SUPPLIED TEXT:

*** Begin section ***

Scientific classification
- Kingdom: Fungi
- Division: Ascomycota
- Class: Lecanoromycetes
- Order: Lecanorales
- Family: Parmeliaceae
- Genus: Melanohalea
- Species: M. subelegantula
- Binomial name: Melanohalea subelegantula (Essl.) O.Blanco, A.Crespo, Divakar, Essl., D.Hawksw. & Lumbsch (2004)
- Synonyms: Parmelia subelegantula Essl. (1977); Melanelia subelegantula (Essl.) Essl. (1978);

= Melanohalea subelegantula =

- Authority: (Essl.) O.Blanco, A.Crespo, Divakar, Essl., D.Hawksw. & Lumbsch (2004)
- Conservation status: G4
- Synonyms: Parmelia subelegantula , Melanelia subelegantula

Species of lichen-forming fungus

Melanohalea subelegantula is a species of foliose lichen in the family Parmeliaceae. It grows on tree bark and is characterized by small, finger-like outgrowths that may develop into tiny lobes. The species occurs in western North America and has also been recorded from Tibet.

==Taxonomy==
The lichen was first formally described as Parmelia subelegantula by Ted Esslinger in 1977. A year later he transferred it to the segregate genus Melanelia. In 2004, it was moved to the newly circumscribed genus Melanohalea. Named for its resemblance to Melanohalea elegantula, it can be distinguished from that species by its slightly flattened, but not hollow, isidia. Wang and co-authors also reported that, unlike M. elegantula, the isidia of M. subelegantula lack pseudocyphellae at their tips and may grow into small, rhizinate .

*** End section ***

Stored data:
*** Begin section ***

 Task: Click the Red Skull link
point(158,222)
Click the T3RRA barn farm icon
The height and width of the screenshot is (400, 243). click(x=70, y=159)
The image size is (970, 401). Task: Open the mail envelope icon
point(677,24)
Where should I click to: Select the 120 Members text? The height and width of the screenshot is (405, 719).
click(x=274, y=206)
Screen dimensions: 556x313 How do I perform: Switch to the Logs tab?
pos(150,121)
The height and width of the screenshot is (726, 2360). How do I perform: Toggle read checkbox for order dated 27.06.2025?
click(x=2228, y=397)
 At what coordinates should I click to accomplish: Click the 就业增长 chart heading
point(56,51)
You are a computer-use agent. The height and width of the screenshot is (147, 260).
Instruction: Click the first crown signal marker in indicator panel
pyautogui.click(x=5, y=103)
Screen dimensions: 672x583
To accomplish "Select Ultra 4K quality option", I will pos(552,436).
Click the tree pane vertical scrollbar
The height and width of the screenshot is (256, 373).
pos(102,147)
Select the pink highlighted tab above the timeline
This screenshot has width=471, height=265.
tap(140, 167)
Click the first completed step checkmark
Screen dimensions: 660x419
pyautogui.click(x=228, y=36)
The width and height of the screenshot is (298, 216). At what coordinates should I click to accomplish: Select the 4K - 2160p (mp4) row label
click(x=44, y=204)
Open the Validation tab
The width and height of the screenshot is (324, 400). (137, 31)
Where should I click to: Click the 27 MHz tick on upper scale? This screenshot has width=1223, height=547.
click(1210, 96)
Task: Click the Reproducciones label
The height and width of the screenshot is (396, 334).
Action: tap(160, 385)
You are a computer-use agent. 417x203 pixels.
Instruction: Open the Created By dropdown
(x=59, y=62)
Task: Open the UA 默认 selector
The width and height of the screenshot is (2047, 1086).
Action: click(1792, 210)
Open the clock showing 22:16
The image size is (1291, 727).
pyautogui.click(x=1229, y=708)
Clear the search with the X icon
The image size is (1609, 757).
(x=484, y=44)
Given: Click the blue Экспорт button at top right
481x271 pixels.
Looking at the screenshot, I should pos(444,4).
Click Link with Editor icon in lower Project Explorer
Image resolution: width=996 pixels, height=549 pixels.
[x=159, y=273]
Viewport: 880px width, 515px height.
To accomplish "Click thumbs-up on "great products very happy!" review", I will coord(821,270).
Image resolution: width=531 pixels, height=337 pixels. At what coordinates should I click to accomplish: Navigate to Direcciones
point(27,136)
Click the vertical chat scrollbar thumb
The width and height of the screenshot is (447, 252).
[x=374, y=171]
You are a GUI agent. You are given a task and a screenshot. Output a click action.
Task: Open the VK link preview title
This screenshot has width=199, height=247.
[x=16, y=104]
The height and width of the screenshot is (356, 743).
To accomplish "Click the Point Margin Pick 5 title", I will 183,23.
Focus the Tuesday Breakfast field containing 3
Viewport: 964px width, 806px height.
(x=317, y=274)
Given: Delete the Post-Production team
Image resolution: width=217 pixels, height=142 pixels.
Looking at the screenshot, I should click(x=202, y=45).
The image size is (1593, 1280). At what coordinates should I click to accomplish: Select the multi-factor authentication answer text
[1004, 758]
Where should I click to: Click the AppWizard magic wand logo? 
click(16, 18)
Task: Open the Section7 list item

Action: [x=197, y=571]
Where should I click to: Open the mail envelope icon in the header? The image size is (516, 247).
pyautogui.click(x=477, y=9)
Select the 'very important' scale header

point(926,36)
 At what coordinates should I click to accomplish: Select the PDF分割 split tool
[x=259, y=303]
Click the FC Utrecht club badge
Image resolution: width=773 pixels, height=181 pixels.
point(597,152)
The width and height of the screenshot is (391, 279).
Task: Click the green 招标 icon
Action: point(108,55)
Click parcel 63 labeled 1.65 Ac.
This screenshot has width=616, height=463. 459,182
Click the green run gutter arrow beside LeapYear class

*** End section ***

TO DO: Extend the lichen text on Melanohalea subelegantula, picking up right after its last sentence. The entries stand apart from the text on Melanohalea subelegantula and are not part of it.

TASK RESPONSE:
==Description==
It is a corticolous (bark-dwelling) species with thalli of moderate lobes about 1–3 mm wide, a black lower surface, and moderate rhizines. It lacks pseudocyphellae, soredia and pycnidia, and chemical spot tests are negative (K−, C−, KC−, PD−) with no lichen substances detected. It produces distinctive, small isidia (about 0.1–0.3 mm long) that begin as papillae, become cylindrical, and may develop into tiny lobules that usually bear rhizines.

==Distribution==
Previously known only from western North America, the species has also been reported from Tibet, China (at about 3,500 m), based on a 2004 bark collection; in that specimen the isidia were unusually dense and the rhizines shorter than in typical material.